Proszę przepisać wiersze danych od wiersza zawierającego "Careers (265, 2373)" do końca danych, włącznie z oboma krańcami, zachowując cały ich tekst. Każdą współrzędną w odpowiedziach pomnóż przez 0,85 i zaokrąglij do liczby całkowitej, połówki w górę.
━━ DANE
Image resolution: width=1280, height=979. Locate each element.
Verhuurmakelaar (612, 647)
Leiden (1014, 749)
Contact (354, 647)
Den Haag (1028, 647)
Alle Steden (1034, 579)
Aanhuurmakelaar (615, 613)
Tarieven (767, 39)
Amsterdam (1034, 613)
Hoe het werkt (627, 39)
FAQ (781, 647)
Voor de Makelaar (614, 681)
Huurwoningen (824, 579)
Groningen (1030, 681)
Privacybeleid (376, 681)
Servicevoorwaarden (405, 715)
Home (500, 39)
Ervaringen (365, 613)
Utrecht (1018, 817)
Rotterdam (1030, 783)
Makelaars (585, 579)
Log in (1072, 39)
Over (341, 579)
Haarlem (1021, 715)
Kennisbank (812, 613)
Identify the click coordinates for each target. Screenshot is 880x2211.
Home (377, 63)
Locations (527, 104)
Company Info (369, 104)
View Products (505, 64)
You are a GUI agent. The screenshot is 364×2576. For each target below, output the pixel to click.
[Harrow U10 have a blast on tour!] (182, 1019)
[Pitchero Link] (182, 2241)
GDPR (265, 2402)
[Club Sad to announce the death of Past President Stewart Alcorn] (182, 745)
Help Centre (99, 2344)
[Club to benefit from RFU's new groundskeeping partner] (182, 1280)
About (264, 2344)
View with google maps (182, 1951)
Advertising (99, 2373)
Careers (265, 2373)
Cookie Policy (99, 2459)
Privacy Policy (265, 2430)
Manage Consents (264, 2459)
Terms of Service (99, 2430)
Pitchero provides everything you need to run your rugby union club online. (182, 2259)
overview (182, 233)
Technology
━━━━
▶ [WYNIK ZADANIA]:
Careers (225, 2017)
Cookie Policy (84, 2090)
Privacy Policy (225, 2066)
Manage Consents (224, 2090)
Terms of Service (84, 2066)
Pitchero provides everything you need to run your rugby union club online. (155, 1920)
overview (155, 198)
Technology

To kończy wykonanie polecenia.